:: DATASET EXTRACT ::
------------------------
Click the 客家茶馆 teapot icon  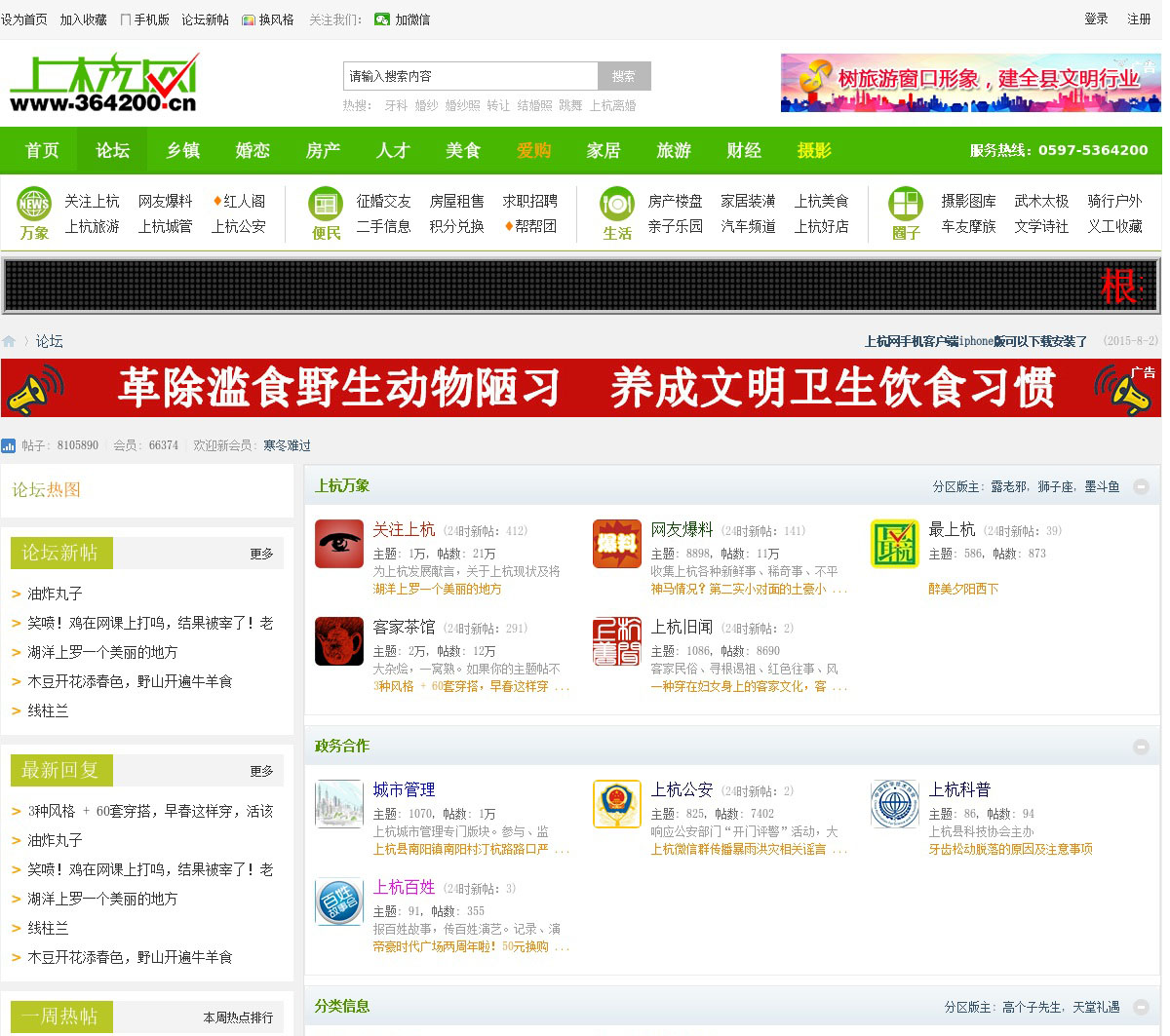coord(339,641)
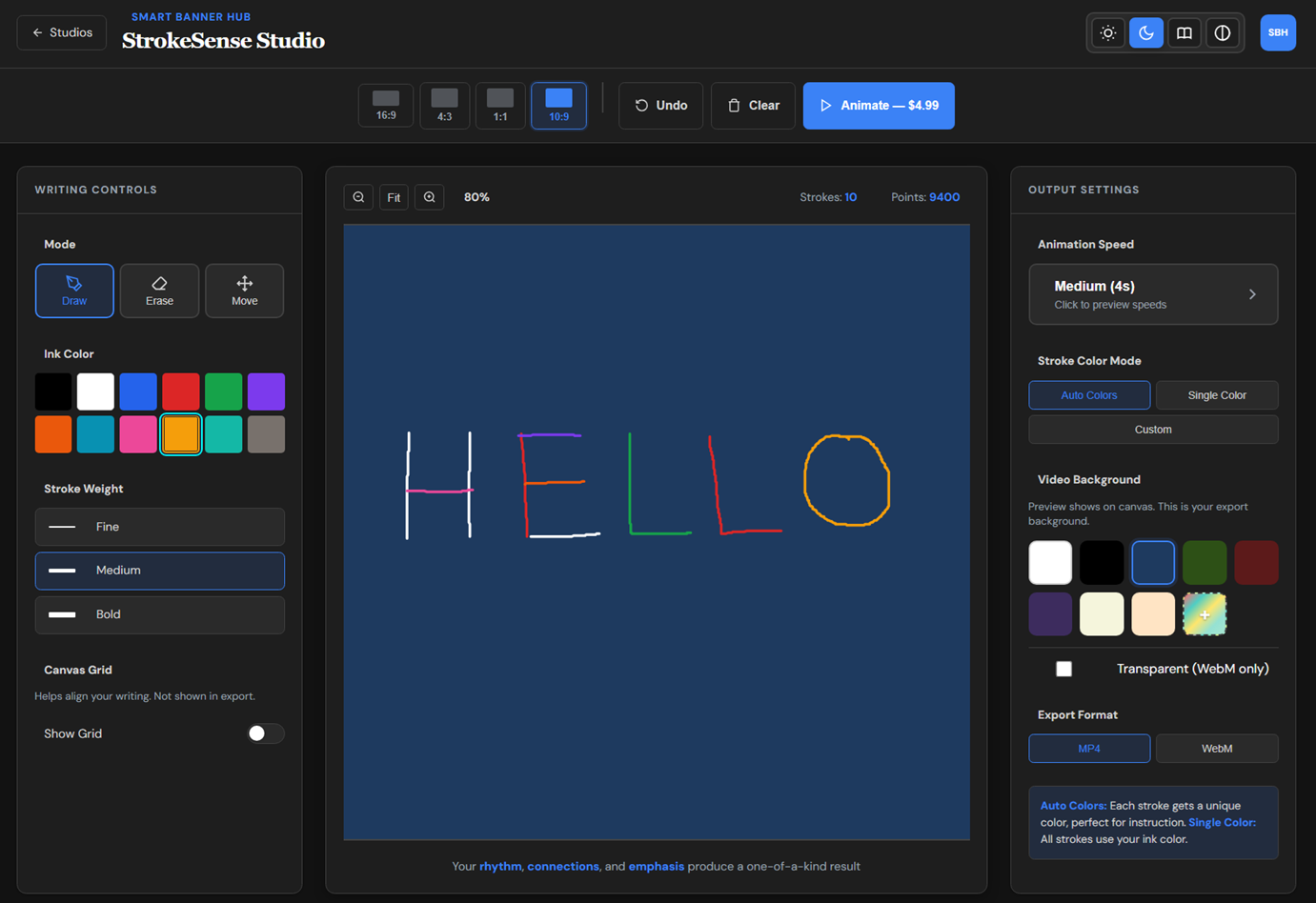
Task: Click the Animate — $4.99 button
Action: click(x=879, y=106)
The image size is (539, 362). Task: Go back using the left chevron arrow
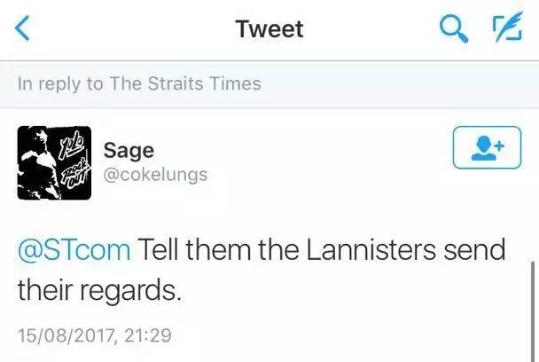tap(23, 29)
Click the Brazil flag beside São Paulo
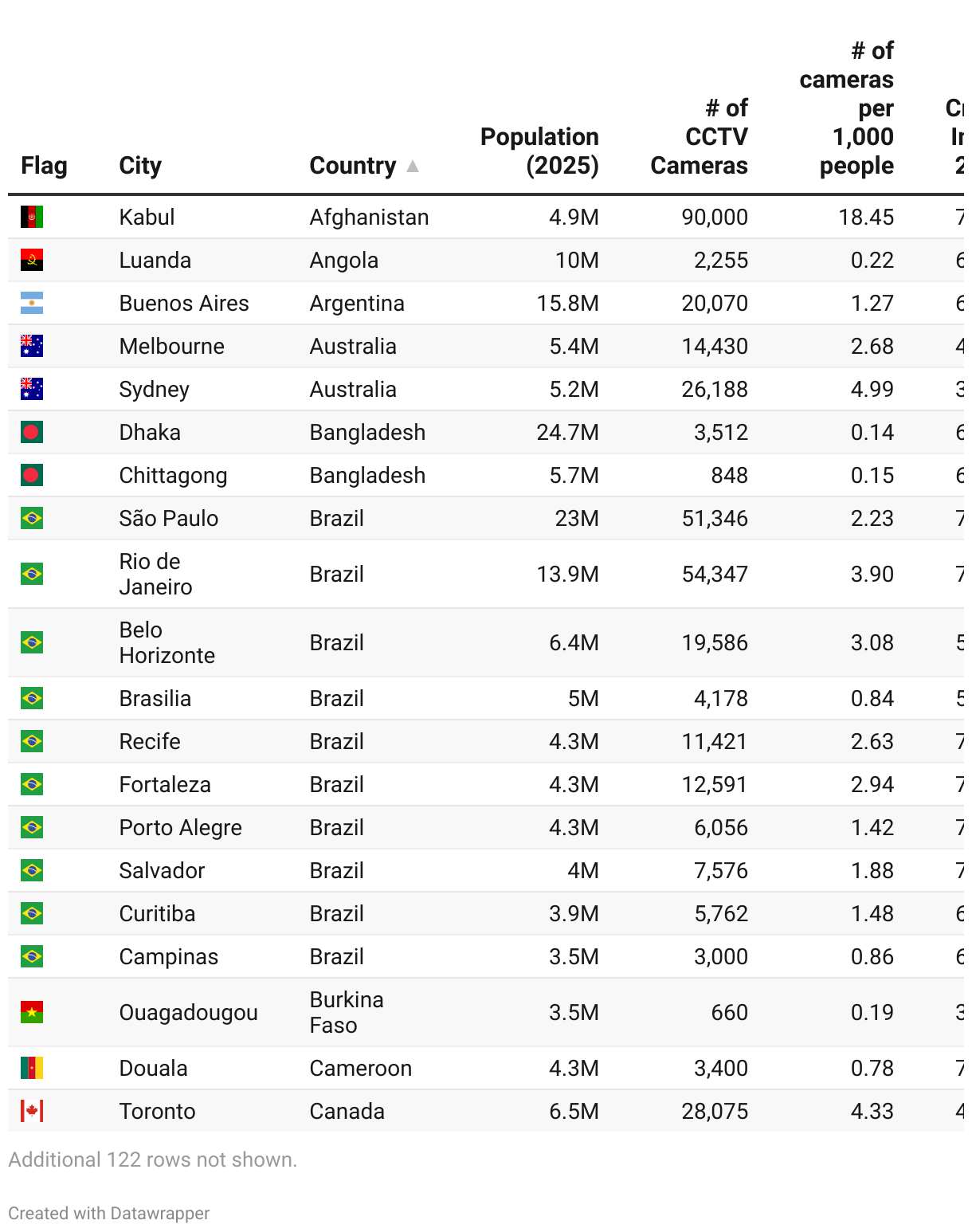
------------------------
:: WRITTEN REQUEST ::
Could you lay out the records from the line containing "The image size" through the end of the records as a numbered list, skipping blank lines and leaving out the pictures?

:: REPLY ::
1. The image size is (539, 362). Task: Go back using the left chevron arrow
2. tap(23, 29)
3. Click the Brazil flag beside São Paulo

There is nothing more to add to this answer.